# Instruction 1:
In the piece about the footballer Enzo Reale, which club did he join in August 2015?

# Extracted text:
▼
Enzo Reale (born 7 October 1991) is a French professional footballer who plays as a midfielder for Championnat National 2 club GOAL FC.

Club career
Born in Vénissieux, Reale began his career at local side ASM Vénissieux at the age of six before joining the Olympique Lyonnais youth system in 1999.

After developing in the club's youth academy, in 2008, Réale was promoted to the club's reserve team in the Championnat de France Amateur, the fourth division of French football. He spent over two and a half years playing on the team amassing over 60 appearances before making his professional debut on 11 May 2011 in a 4–0 league defeat to Auxerre.

On 4 September 2012, Reale was sold to Lorient for €1 million. He was then sent on loan to Arles-Avignon in January 2015. Reale joined Clermont in August 2015, with a two-year contract.

On 13 June 2022, Reale signed for Championnat National 2 club GOAL FC on a two-year contract.
▲
# Instruction 2:
Render everything in the entries from the line containing "The height and" down to the end of the entries as a JSON list of strings, one string per line. Skip blank lines and leave the pictures out.

# Data provided:
▼
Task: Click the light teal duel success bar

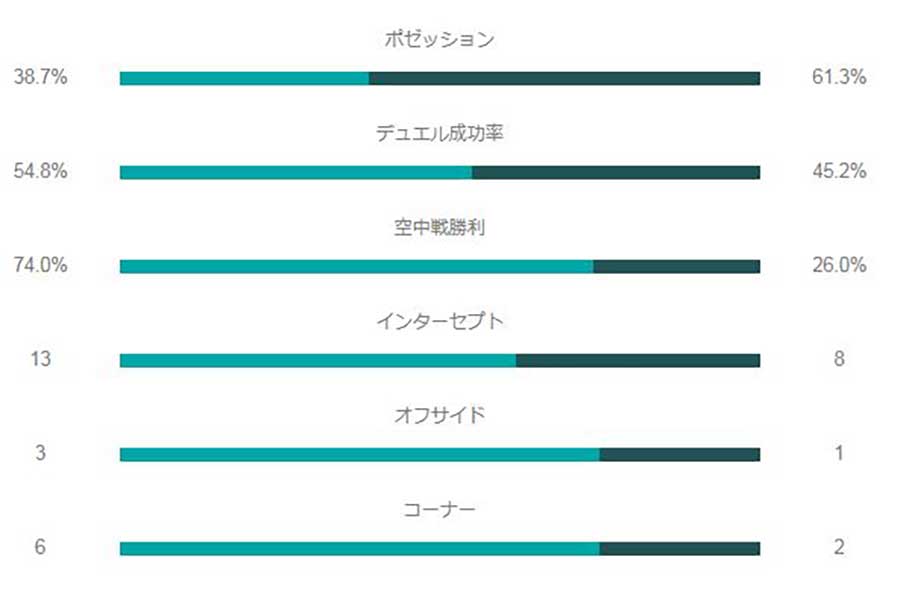Action: pos(295,173)
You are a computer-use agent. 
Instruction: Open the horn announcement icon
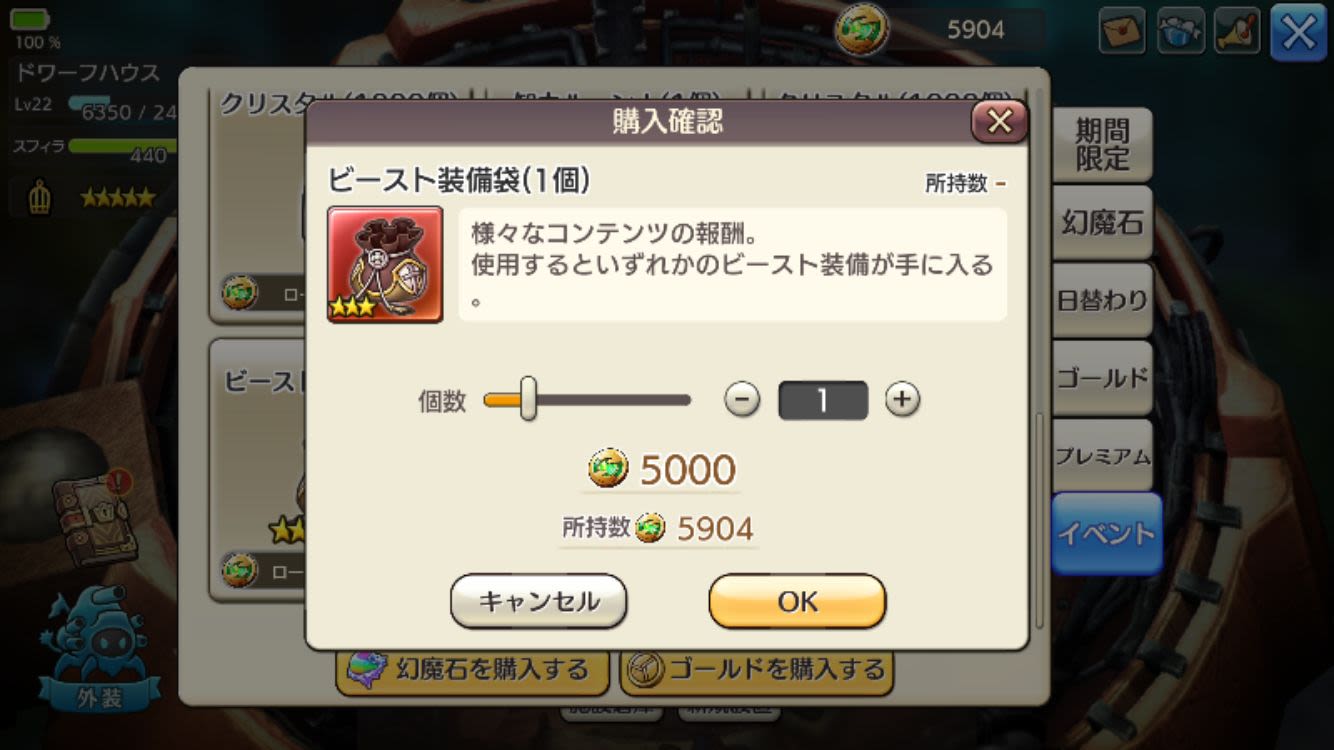point(1238,31)
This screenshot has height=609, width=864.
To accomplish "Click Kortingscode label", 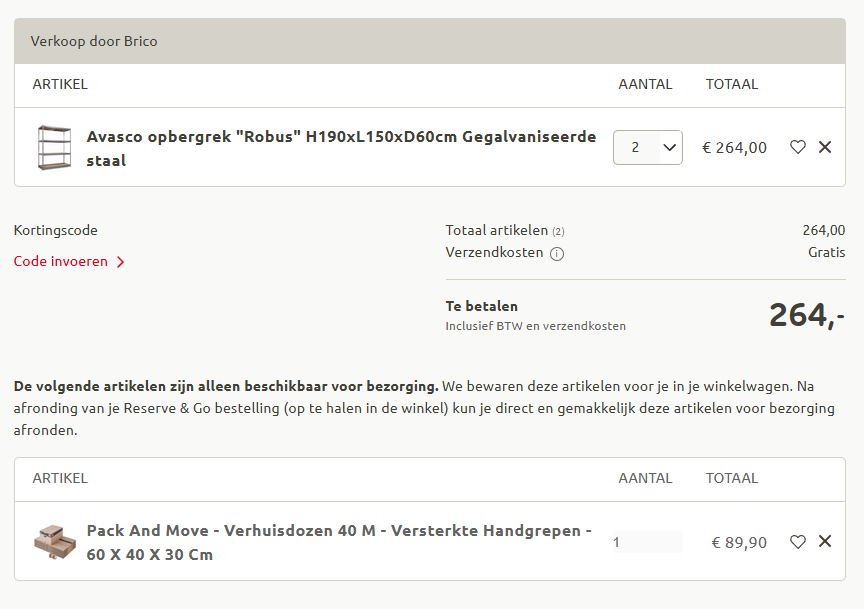I will [x=56, y=230].
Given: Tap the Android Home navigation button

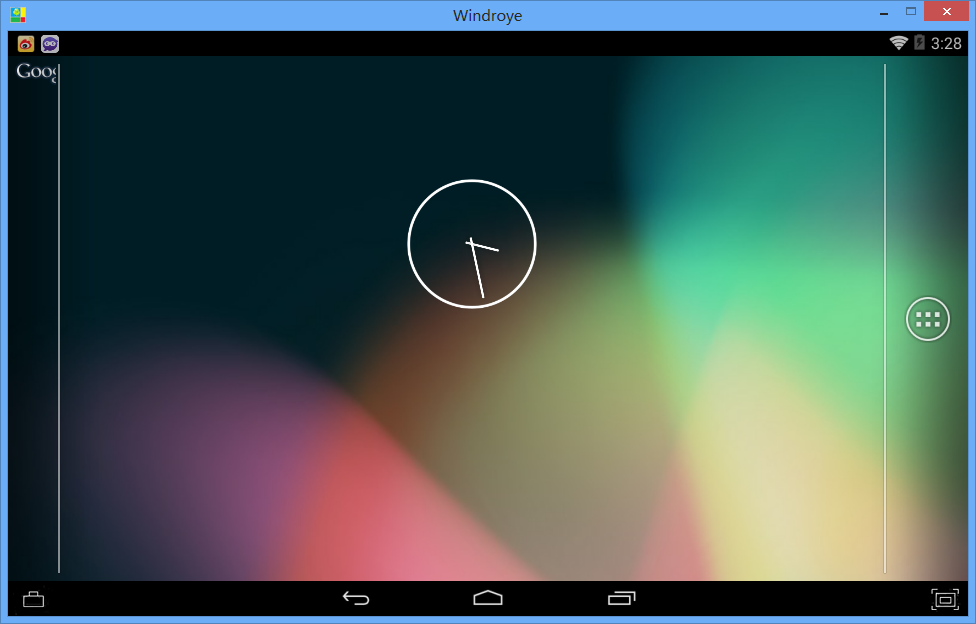Looking at the screenshot, I should 487,598.
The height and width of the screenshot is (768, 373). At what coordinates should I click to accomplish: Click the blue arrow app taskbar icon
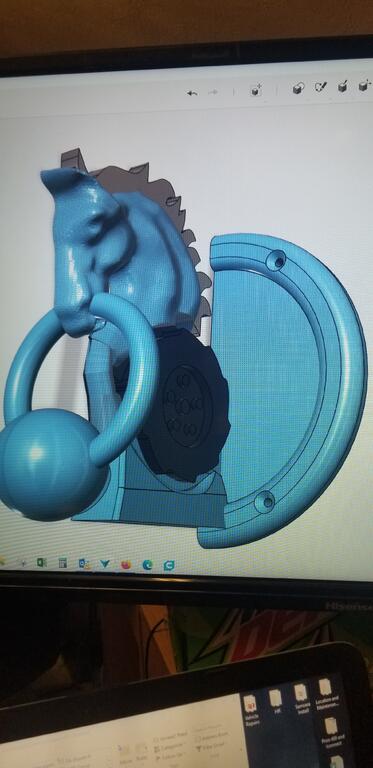[x=105, y=564]
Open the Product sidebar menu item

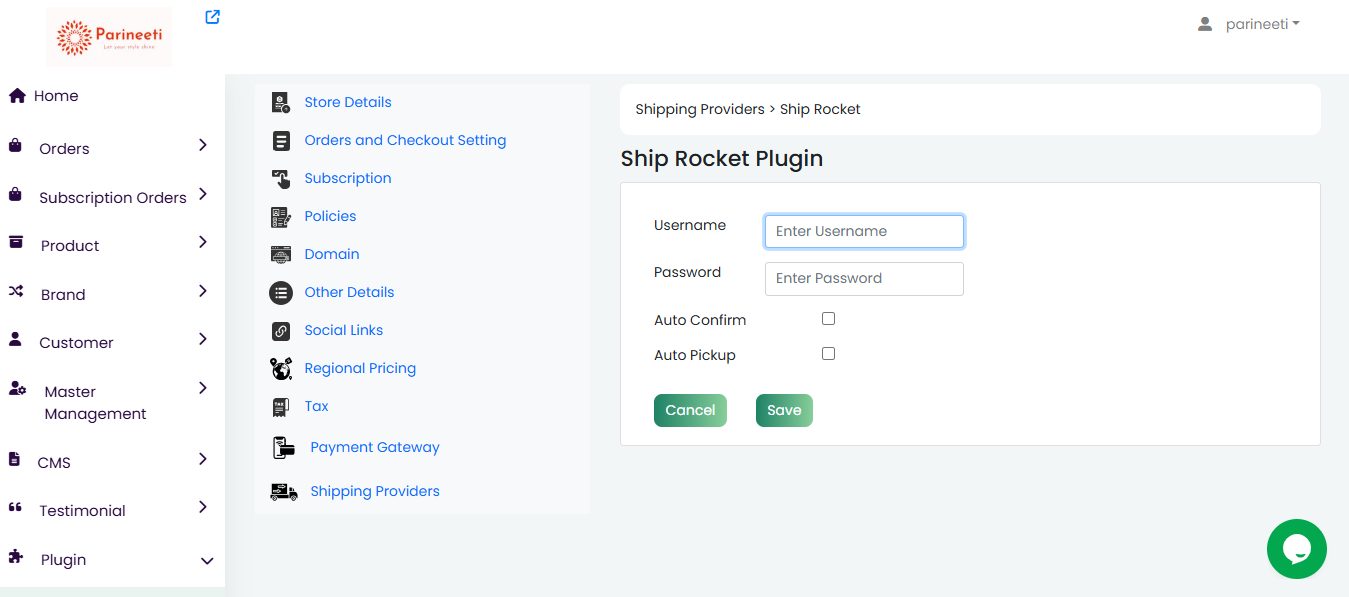point(70,246)
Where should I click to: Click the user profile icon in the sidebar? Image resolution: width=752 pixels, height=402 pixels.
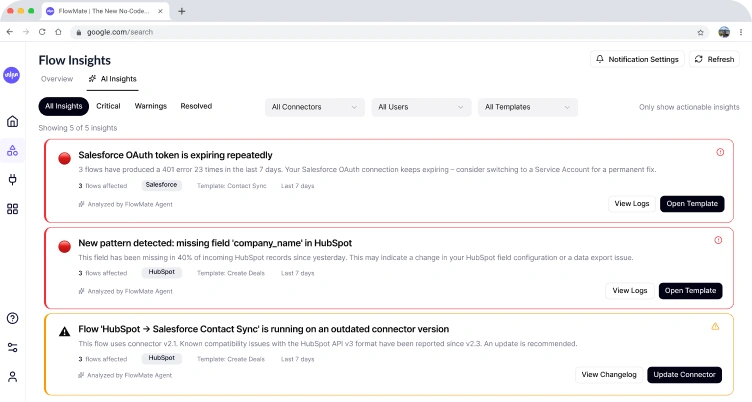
▲
# Exercise result 1:
Clermont

# Exercise result 2:
[
  "The height and width of the screenshot is (768, 373). At what coordinates should I click to accomplish: Click the blue arrow app taskbar icon",
  "[x=105, y=564]",
  "Open the Product sidebar menu item",
  "point(70,246)",
  "Where should I click to: Click the user profile icon in the sidebar? Image resolution: width=752 pixels, height=402 pixels."
]